● **EXERCISE DIRECTIONS**:
Show each row that contains the word "agent", copying the whole row.

-- start SUPPLIED DATA --

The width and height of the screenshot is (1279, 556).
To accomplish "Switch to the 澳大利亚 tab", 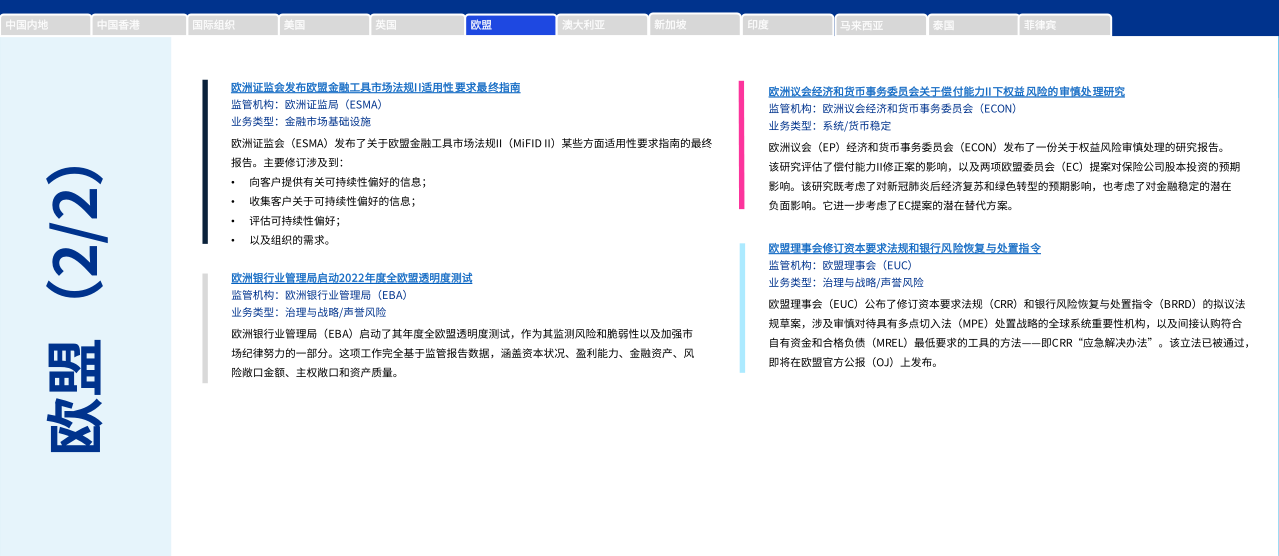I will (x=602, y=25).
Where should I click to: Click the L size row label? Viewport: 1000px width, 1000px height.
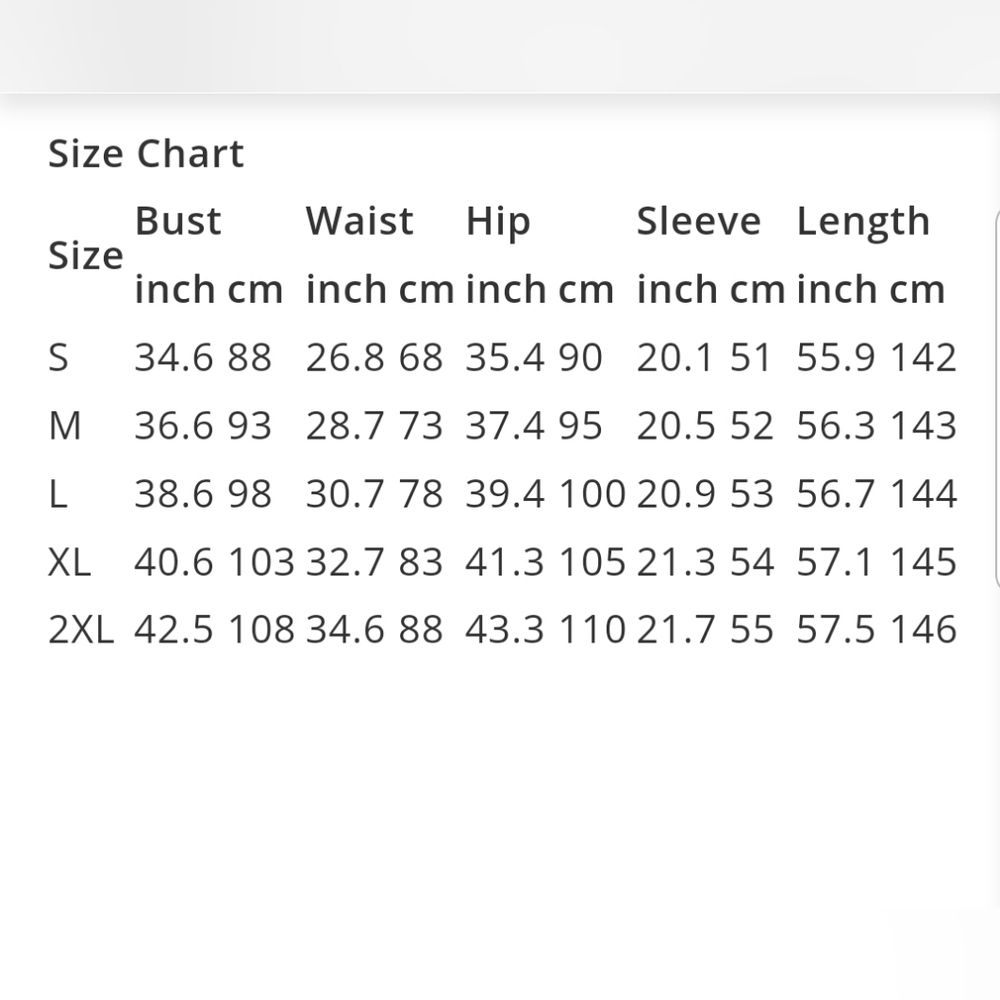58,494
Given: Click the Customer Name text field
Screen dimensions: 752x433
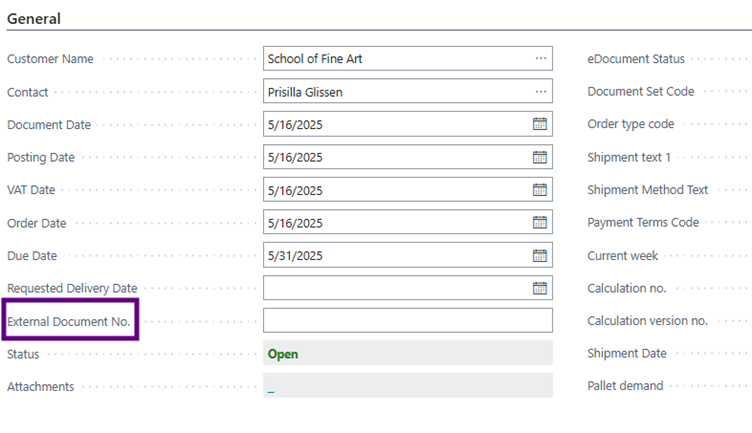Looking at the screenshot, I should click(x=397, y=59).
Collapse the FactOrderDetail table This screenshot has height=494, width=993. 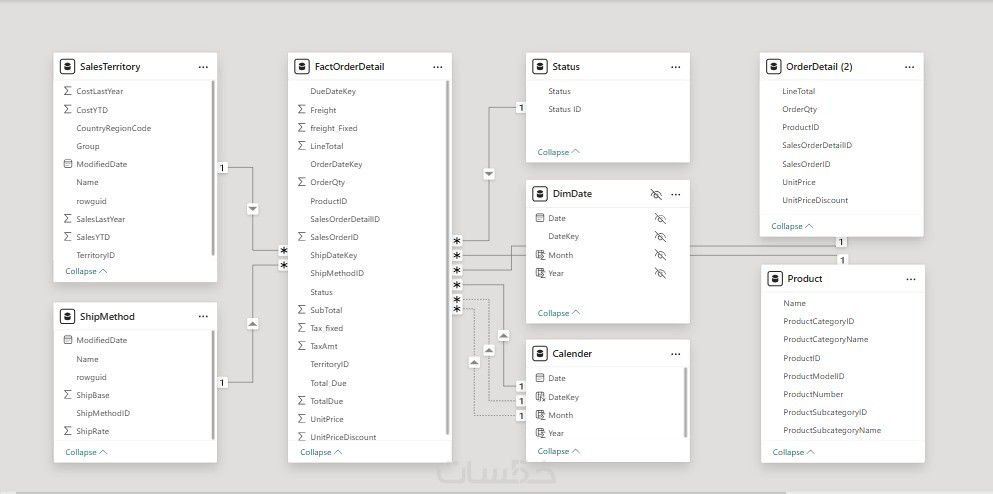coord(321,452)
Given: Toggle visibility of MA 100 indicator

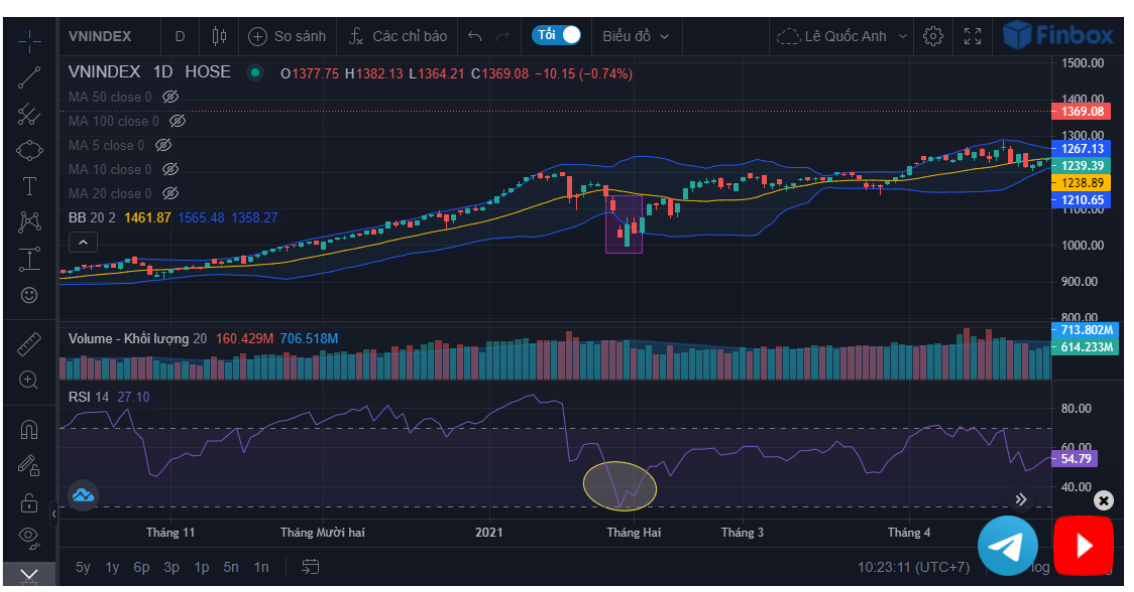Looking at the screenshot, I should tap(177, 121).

-- end SUPPLIED DATA --
-- start SUPPLIED DATA --

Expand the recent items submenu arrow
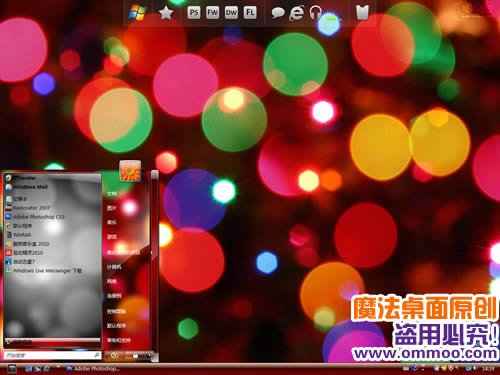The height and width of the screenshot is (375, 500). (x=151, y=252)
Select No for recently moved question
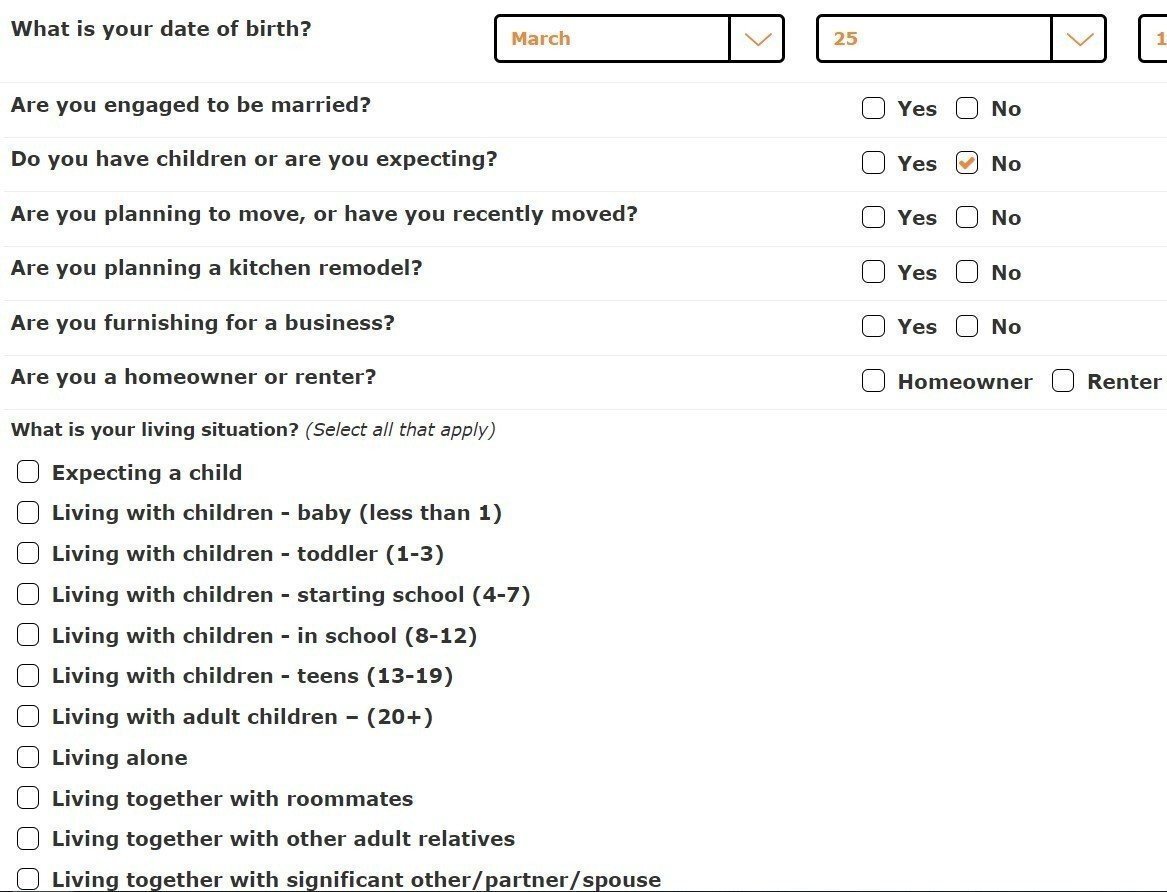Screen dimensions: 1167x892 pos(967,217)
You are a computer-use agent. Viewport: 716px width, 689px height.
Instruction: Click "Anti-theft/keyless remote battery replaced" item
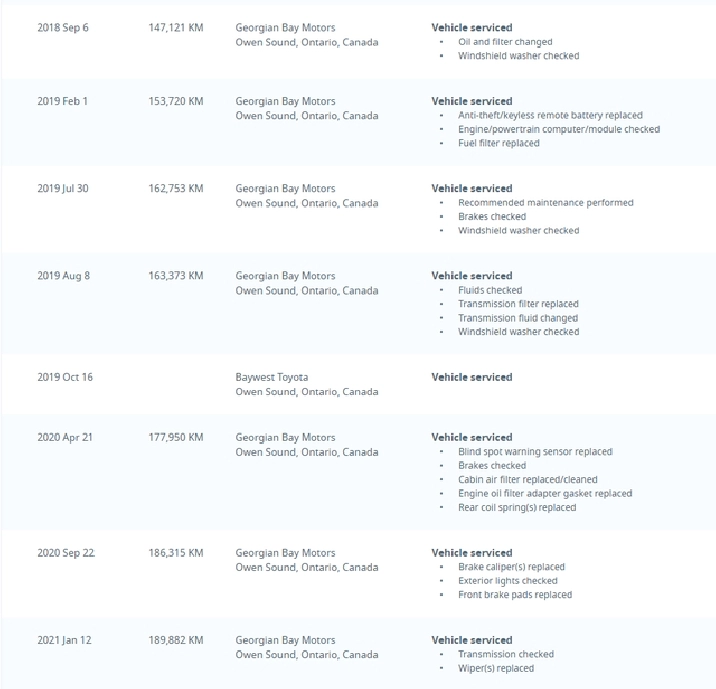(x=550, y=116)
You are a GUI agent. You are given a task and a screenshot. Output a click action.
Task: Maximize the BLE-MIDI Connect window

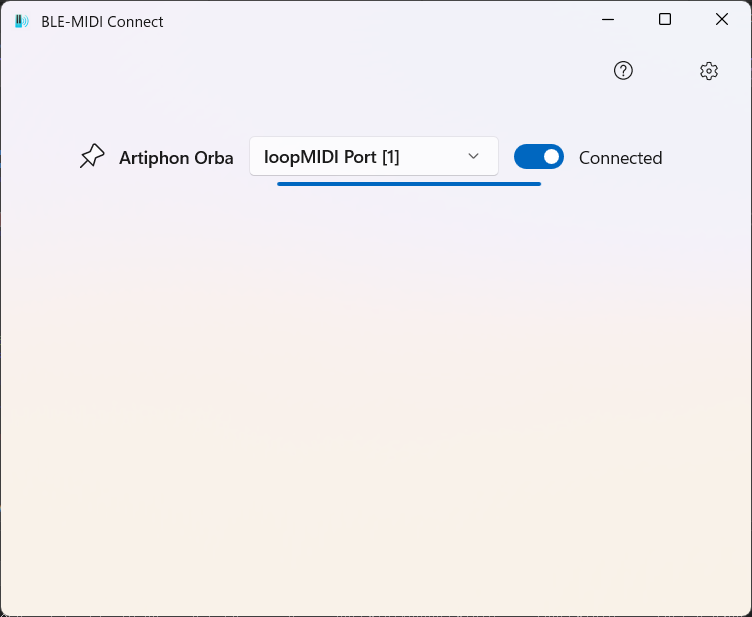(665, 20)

-- end SUPPLIED DATA --

● **FINAL RESULT**:
You are a computer-use agent. Viewport: 716px width, 689px height.
You are a GUI agent. You are given a task and a screenshot. Output a click action.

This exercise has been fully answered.